Simple storage service (S3) was the first AWS service launched in 2006. S3 focuses on general object storage in “the cloud”. General objects include files, source code, media, and data. S3 is generally cheap, highly available, highly durable, and it integrates with many AWS services. S3 is useful for website hosting, database backups, data processing, and storing software artifacts.
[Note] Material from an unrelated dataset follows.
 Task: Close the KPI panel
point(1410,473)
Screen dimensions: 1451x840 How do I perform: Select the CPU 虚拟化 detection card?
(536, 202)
Notes below cover S3 core concepts.

S3 AWS documentation

Short video on S3 basics

Core concepts

  • objects in buckets with globally unique names
  • buckets have a 5TB maximum size
  • bucket is a general purpose file system with flexible organization
  • objects are stored in buckets in the file system
  • create bucket and structure, put objects in bucket, retrieve objects from bucket
  • retrieve objects via http url, only public bucket, private by default
  • retrieve object via boto3 s3client.get_object()
  • retrieve object via aws console
  • control bucket access and operations with bucket policy or IAM policy

Storage classes

  • buckets and objects can have different storage classes
  • storage classes have decreased cost but decreased performance
  • standard, intelligent, infrequent access, glacier
  • different pricing, latency, and availability
  • hot data, infrequent access, and cold data cycle through storage classes
  • life cycle rules automate storage tier cycling

Security

  • misconfigured S3 Bukets can easily leak data
  • public access is blocked by default
  • objects are encrypted in transit and at rest, has to be configured
  • access and resource controls with AWS IAM
  • logging and alarms integrate with cloudwatch, has to be configured
  • assume AWS cloud infrastructure security

S3 in action

  • data ingestion pipeline
    • API based stock data stream
    • kinesis firehouse batching of independent events
    • deliver batches to s3
    • batch event triggers lambda
    • batch object is used by lambda
  • S3 events for object creation, deletion, modification
    • trigger event to invoke lambda, pass bucket name and object key
    • pull object, do operation, return object to bucket, or do something else
  • s3 and lambda is a useful combination
  • analytics and dashboarding
    • athena analytics service on bucket contents
    • bucket objects have to follow a scheme
    • pay per use, no database provisioning
    • athena, s3, quicksight
  • event driven architectures
    • image uploading pipeline
    • customer, s3, lambda, appsync
    • s3 to lambda put notification, run process on lambda
    • notify customer download is ready with pub/sub model

Pricing

  • dependent on storage classes
  • three main factors
    • stored object size and number
    • accessing objects over network with GET and POST
    • transferring objects between buckets and services
  • 100gb storage, 10K PUT, 10 Read
    • standard 6.76 / month
    • infrequent access 6.27 / month
    • glacier 6.64 / month
  • free tier
    • 5gb, 20k get, 2K put
    • 12 month max